A key change made in 2016 took away the bank’s ability to directly finance projects. Instead of that, the bank would be able to lend only to state or municipal green banks or clean-energy-financing authorities that meet certain criteria. These local institutions would then directly underwrite qualifying projects.
Another major change involved adjusting the lending limits to state clean-energy-financing authorities. Previously the limit to individual institutions capped at $500 million, the current bill seeks to peg this lending at 20 percent of the initial funding requirements of the institutions.
The most recent version of the legislation also removes nuclear-energy projects from the definition of "Qualified Clean Energy Projects" that are eligible for funding.
Some of these changes reflect the constantly changing clean-energy-financing landscape and the evolving role of the green banks in soliciting and leveraging private capital. In 2009, when the idea originally was conceived, just one state had a green bank. Now, about eight such institutions exist across the country. Notable success stories have taken place in Connecticut and New York.

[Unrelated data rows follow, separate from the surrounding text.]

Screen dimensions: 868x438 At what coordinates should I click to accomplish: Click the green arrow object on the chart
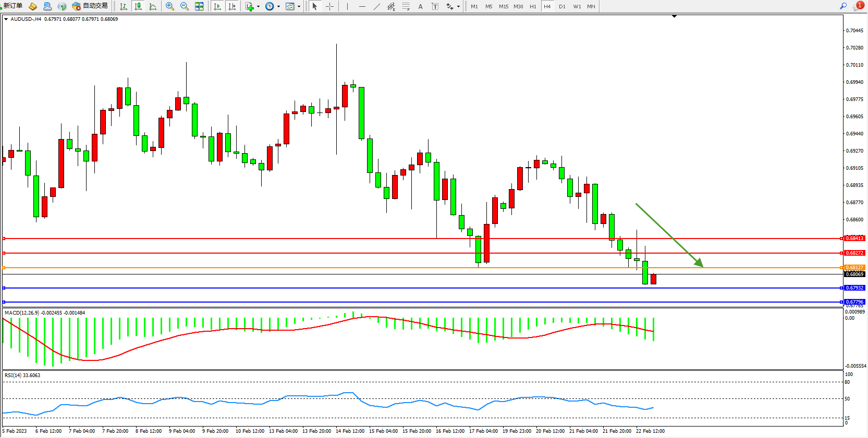[669, 235]
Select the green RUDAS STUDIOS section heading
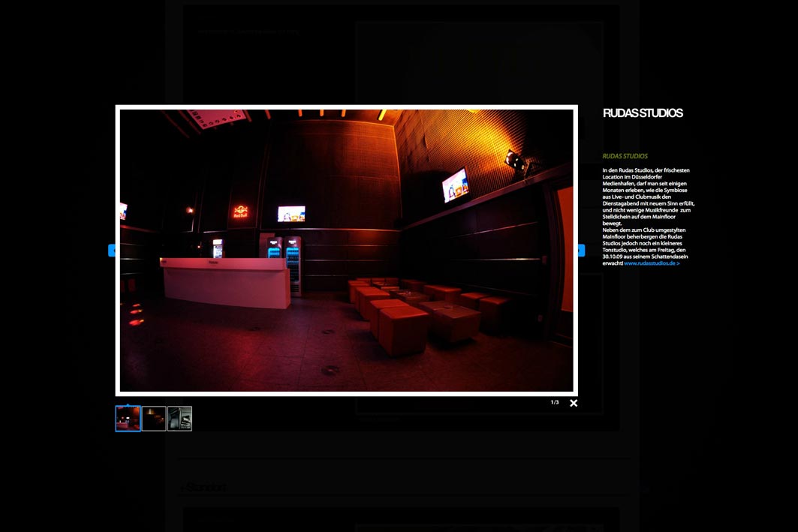The height and width of the screenshot is (532, 798). [x=624, y=155]
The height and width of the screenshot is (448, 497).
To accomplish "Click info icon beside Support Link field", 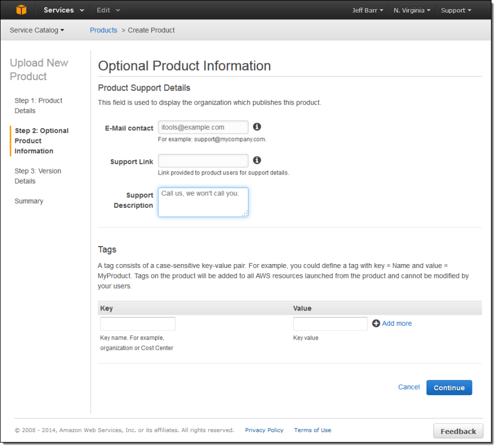I will [x=257, y=160].
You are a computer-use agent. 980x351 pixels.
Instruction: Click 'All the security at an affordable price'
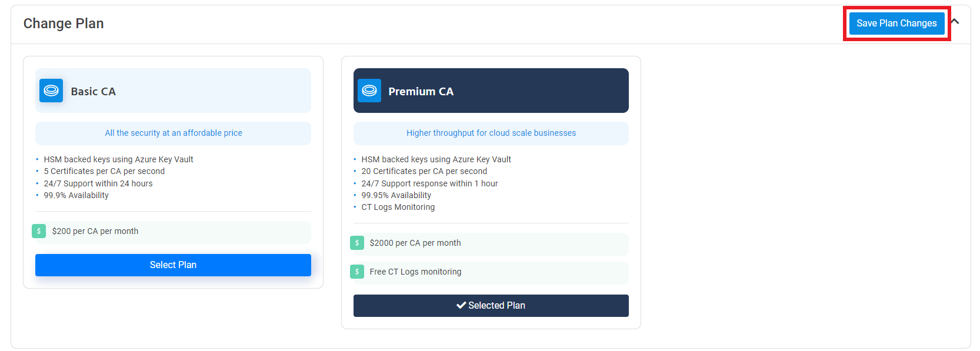[174, 133]
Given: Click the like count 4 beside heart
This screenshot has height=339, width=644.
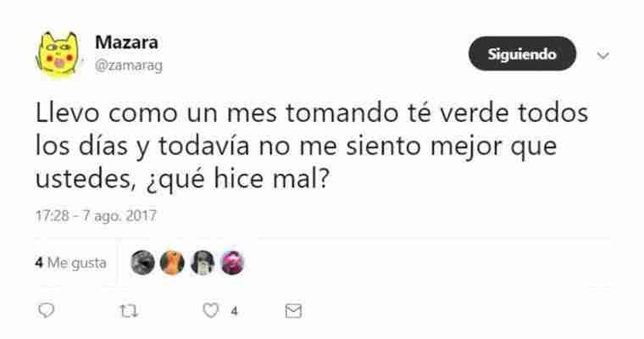Looking at the screenshot, I should click(x=234, y=311).
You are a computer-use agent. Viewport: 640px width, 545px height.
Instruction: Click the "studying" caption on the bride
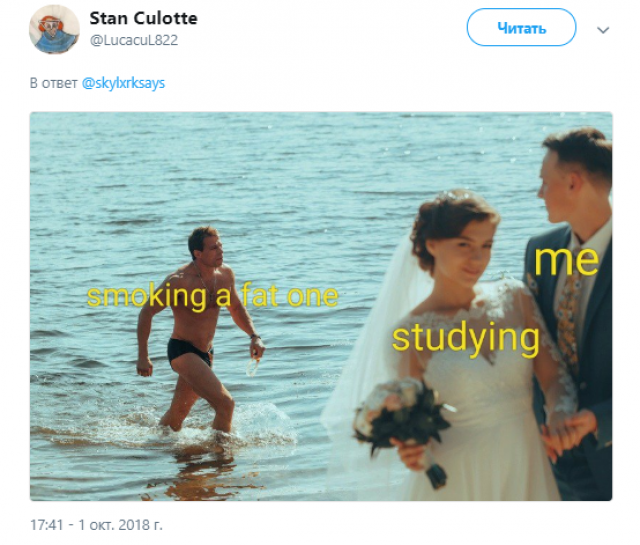point(466,338)
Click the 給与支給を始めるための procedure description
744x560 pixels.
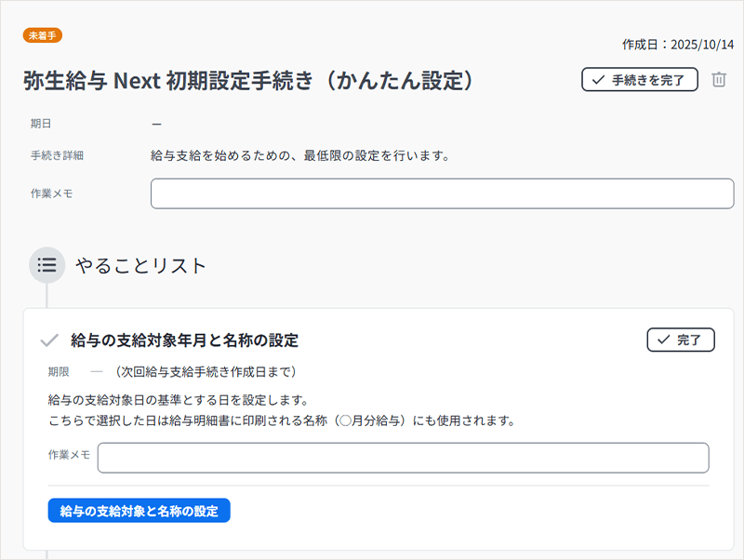click(x=299, y=155)
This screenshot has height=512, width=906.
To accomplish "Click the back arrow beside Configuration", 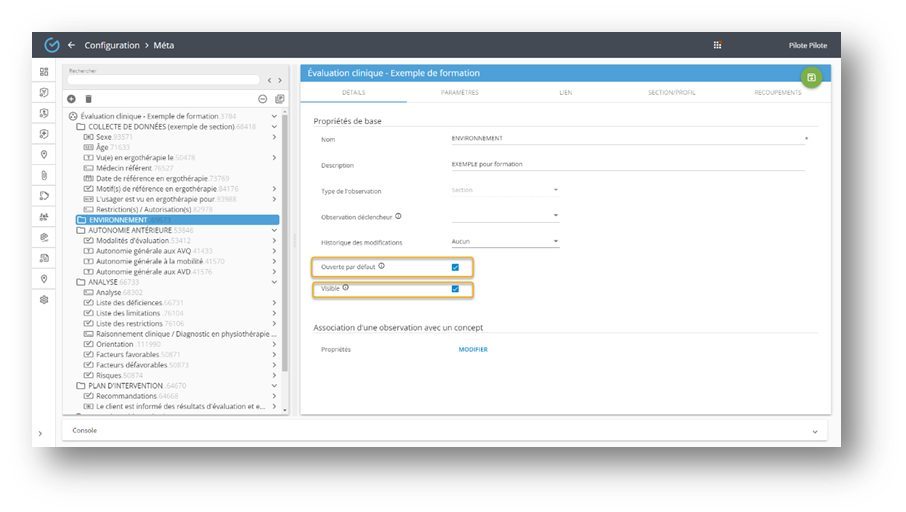I will click(72, 45).
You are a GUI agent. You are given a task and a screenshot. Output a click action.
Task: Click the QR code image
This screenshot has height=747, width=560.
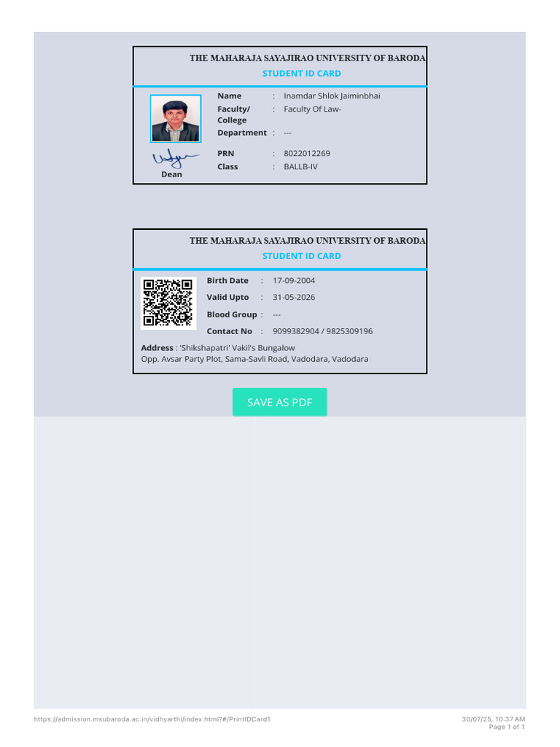167,303
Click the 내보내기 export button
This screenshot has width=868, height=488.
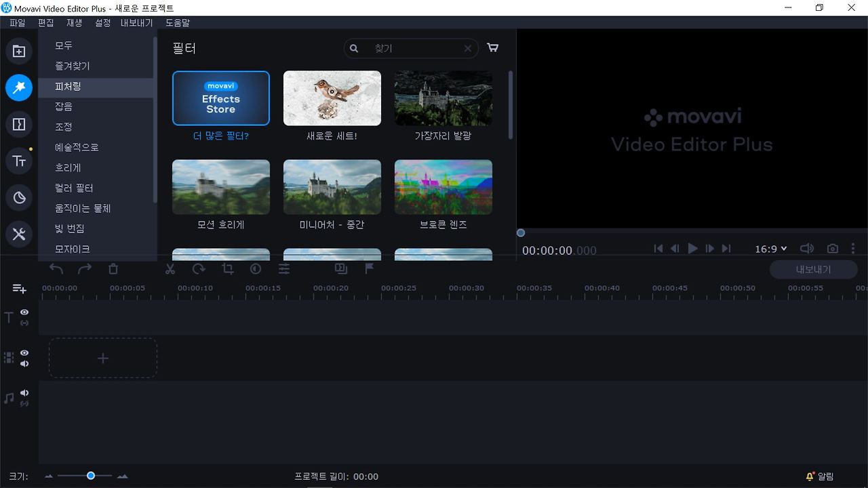tap(813, 269)
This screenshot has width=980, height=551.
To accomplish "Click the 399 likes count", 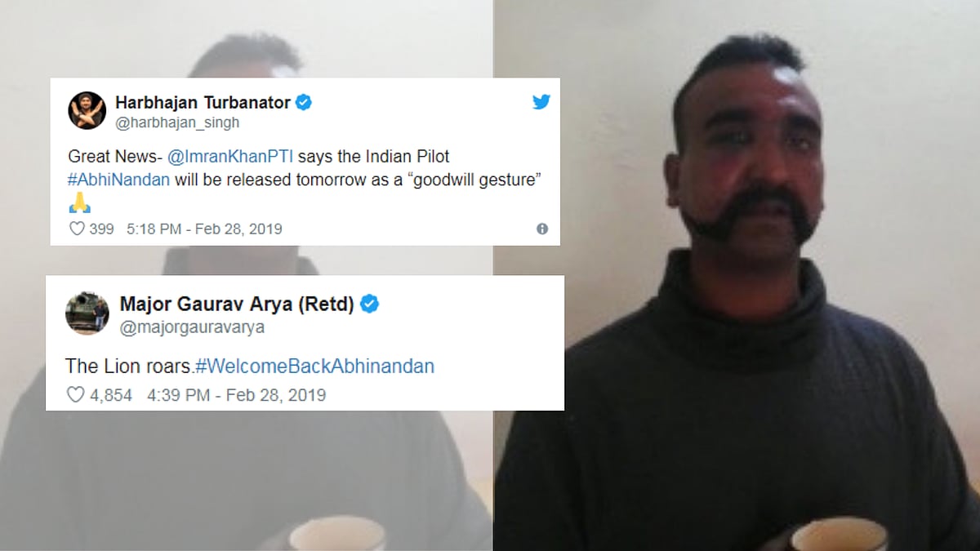I will (x=101, y=229).
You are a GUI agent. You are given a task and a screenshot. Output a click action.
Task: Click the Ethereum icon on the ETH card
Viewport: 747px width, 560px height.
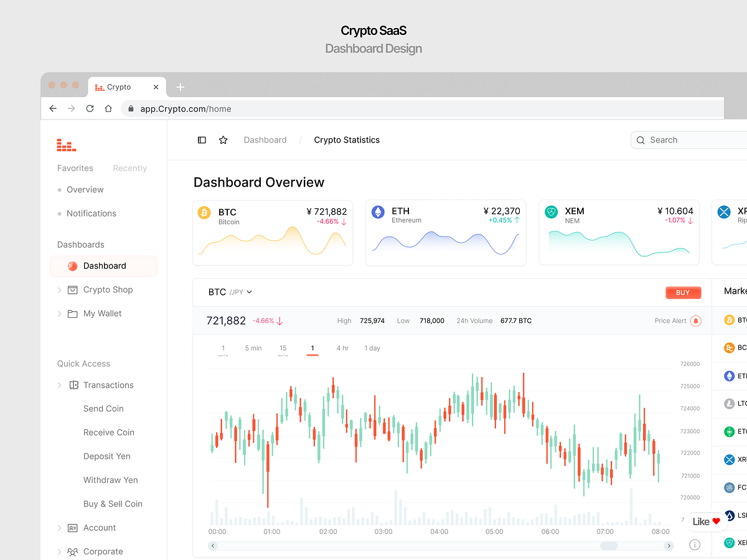tap(377, 212)

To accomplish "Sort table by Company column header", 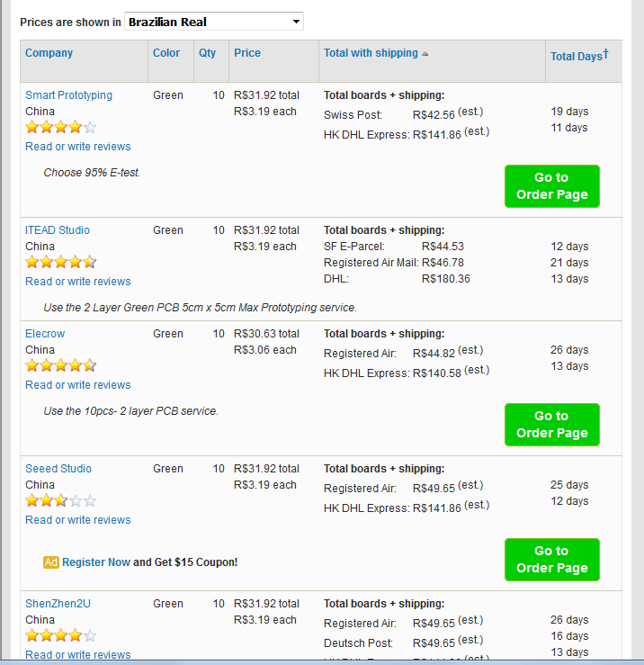I will point(49,53).
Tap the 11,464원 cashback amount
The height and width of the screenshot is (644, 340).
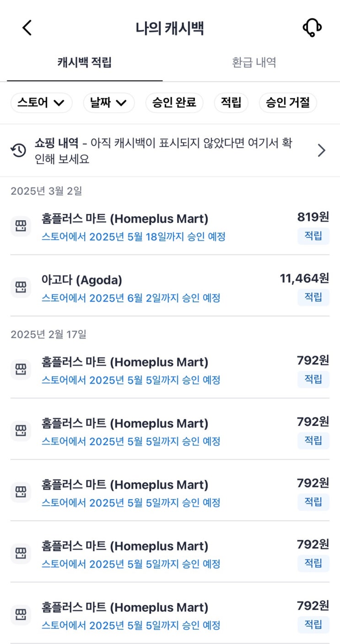click(x=304, y=278)
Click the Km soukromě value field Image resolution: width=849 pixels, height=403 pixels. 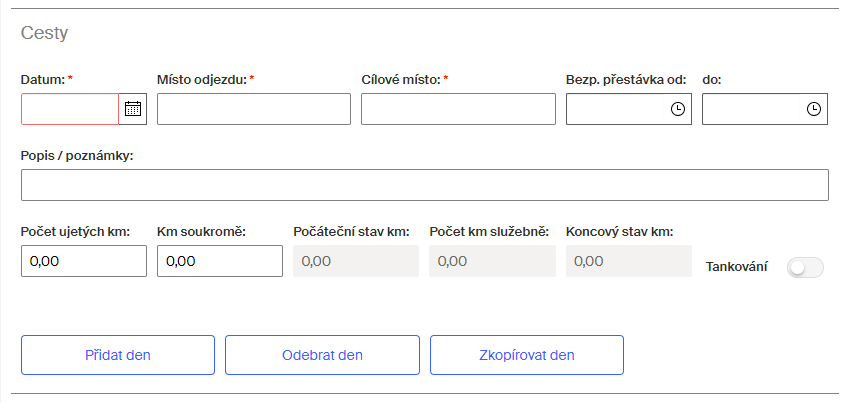[x=220, y=261]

However, stakeholders may be getting worried about the delays in the passage of this critical legislation. They also may be concerned that the eventual impact of the act on the initial objectives of job creation and growth might be limited.
Gathering cross-party support has been challenging, Murphy said during an interview with Clean Energy Finance Forum last year. He said the Republican argument was that "the private market can fill this [financing] gap adequately."
The recent reintroduction appears to be facing some headwinds given the current administration’s energy policy priorities, which do not tend to favor clean energy. That same month, the president announced that the United States would be pulling out of the Paris Agreement.
It remains to be seen how the Paris Agreement decision may affect the prospects for clean energy in the United States. The domestic solar industry’s growth has slowed this year. But much of that challenge is attributable to financial roadblocks encountered by individual solar companies. It is unclear to what extent net-metering controversies at the state level have affected the growth of the industry.
Energy-efficiency investment has not taken off at a rapid rate the way that solar investment has. A national green bank might accelerate the expansion of both of these markets.
Note: Esty's spouse is employed at Yale University.